With the world in a tailspin, it’s been hard to do anything but tread water – hasn’t it? Brian has recently started to try and give me a little time in the day, every day, to myself. It feels like such a luxury. It’s stirring my creativity again. A creativity mixed with anxiety, but that’s probably to be expected. I am working on an art journal to chronicle our Pandemic experience. I have time to write a blog.
In some ways, our life has only changed for the better. Brian is home more, and we actually get to see him. I have time for a garden and for perfecting my Strawberry Shortcake recipe. Asher and I have time for busy Montessori-style work and craft projects. In some ways it’s better.

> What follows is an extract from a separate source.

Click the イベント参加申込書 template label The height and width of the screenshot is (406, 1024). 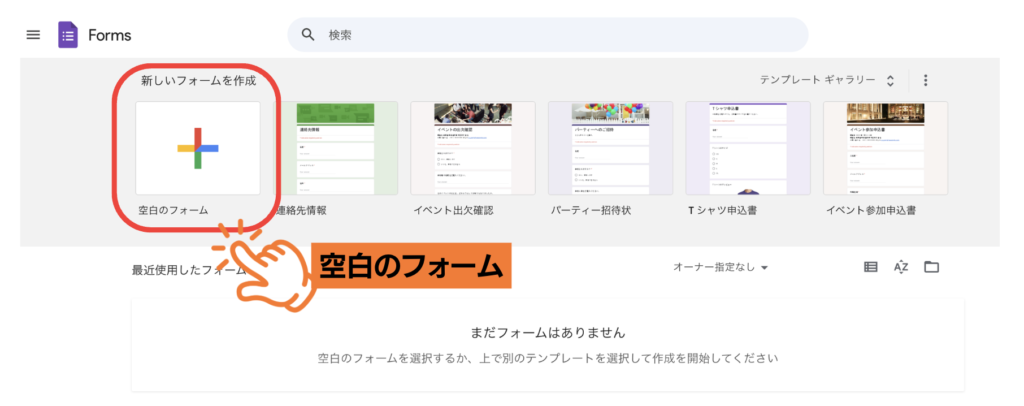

Just some.
Still, it feels like a horrible slog through most days. Asher doesn’t understand why Dad is in the house, but unavailable to him. He keeps asking me if he can go to school, or to see Amma, or to the park. It breaks my heart to tell him no.
“Remember, honey? We need to keep the Coronavirus from traveling to see anybody. Right?” I told him the other day.

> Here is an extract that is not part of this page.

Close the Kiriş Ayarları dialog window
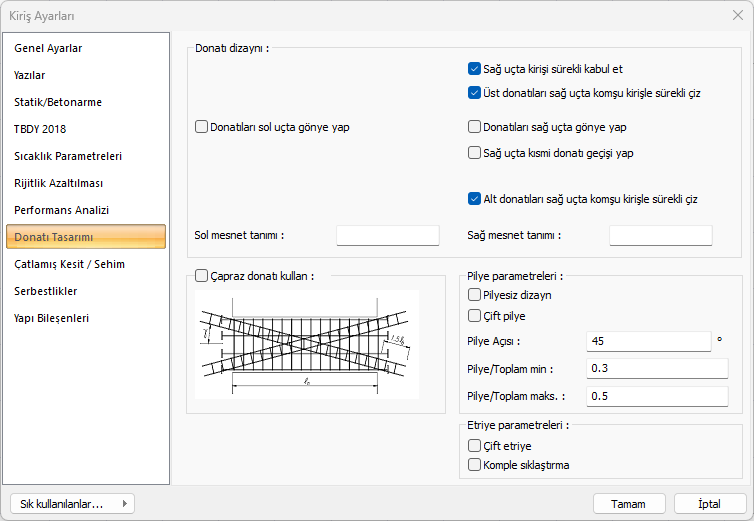 tap(737, 15)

“I WANT the Coronavirus to come.” he said with a classic pouty mouth and a stamp of his feet.
“You don’t really,” I said. “Coronavirus makes everyone feel yucky. We don’t want that.”
“Humpf,” was the reply.
We each have a Covid Freak Out Day (TM) about once a week. I’ve tried to make them less traumatic by just accepting that it’s going to happen and preparing for it. Still, it doesn’t make them feel any better when they do come around. I’m starting to track what’s happening the day of and the day before freak outs to see if we can interrupt the cycle. I’m pretty sure mine are triggered by watching Asher cry at the office door when Brian is in an important meeting and he can’t go in. He won’t be moved or distracted. I’ve tried. And then I hold him on the floor of the hallway while he sobs and I feel so powerless…

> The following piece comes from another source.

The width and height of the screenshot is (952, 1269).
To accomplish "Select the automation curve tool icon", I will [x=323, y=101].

In the mean time, I’m running a small Montessori Home School over here with the help of Asher’s teachers. As a teacher myself, stuck in a virtual system, I KNOW how hard his teacher is working to provide individualized lesson plans for all of the students. And I know that teaching virtually is about three times as much work as teaching in a classroom. But as a teacher, I also know that lesson planning is about 1/3 of the job. Delivering the lesson and classroom management are HUGE parts of teaching that I am taking on with little help and no formal training (my training is for teens in English – not preschool Montessori). I’m mostly doing well. We’re a few days behind the schedule the school has given us, though, because sometimes I need to get materials for the activities. This has necessitated absorbing some lesson planning duties on my part as well.
Living near the University of Redlands has been a huge boon for us, though, because when it all gets to be horrible and we all have been in the living room too long, we go through a drive-through and find a vacant lawn to have dinner on. We smell the roses and listen to the birds. Asher runs. Everyone feels better.
I don’t have a point, really, except to say that this is hard. My family is doing this, in some ways, under the BEST possible conditions. And it still feels impossible but oh-so important. We’re hanging in there. We’re learning new skills.
I’m going to post some activities as a closer. If you’re wondering what I’ve been doing with Asher, or maybe looking for ideas for your own toddler, here are some of the activities he’s loved:

In the rainbow rice bin. You can see his construction trucks around the edge.
Rainbow Rice! We used the method of pouring craft paint into the rice and mushing it around. Asher helped mush the color with me, so it was a double activity. Good things to put in the rice have included cups and funky spoons for pouring (ice cream scoop!), a hinged tea ball, and some small construction trucks.

License plate in the mouth, putting flowers in the vase.
Flower Arranging. I do it a little differently than the linked post. Asher isn’t really strong enough to use scissors yet (he can’t get them back open after closing them), so I pre-cut the stems to size before he arranges the flowers. Also, he arranges in a dry vase which I fill with water afterwards.

Water pouring. That look of concentration on his face is a huge aim of Montessori learning.
Water Pouring. We use a small tea pot and a glass canning jar.

Asher stirred the batter and mashed the strawberries for my Mother’s Day breakfast.
Cooking and Baking: Asher does a lot of the prep work with me when I’m in the kitchen. He stirs mixes, peels oranges and bananas, mushes strawberries with the potato masher, cuts soft things with his wavy chopper, and salts and peppers veggies to go in the oven. He has even moved on to stirring hot pots on the stove (with plenty of supervision and a long spoon, of course). We usually “take turns” with this stuff so it really gets done, since most of his efforts are brief and incomplete. He’s only 2 1/2, so he gets a pass.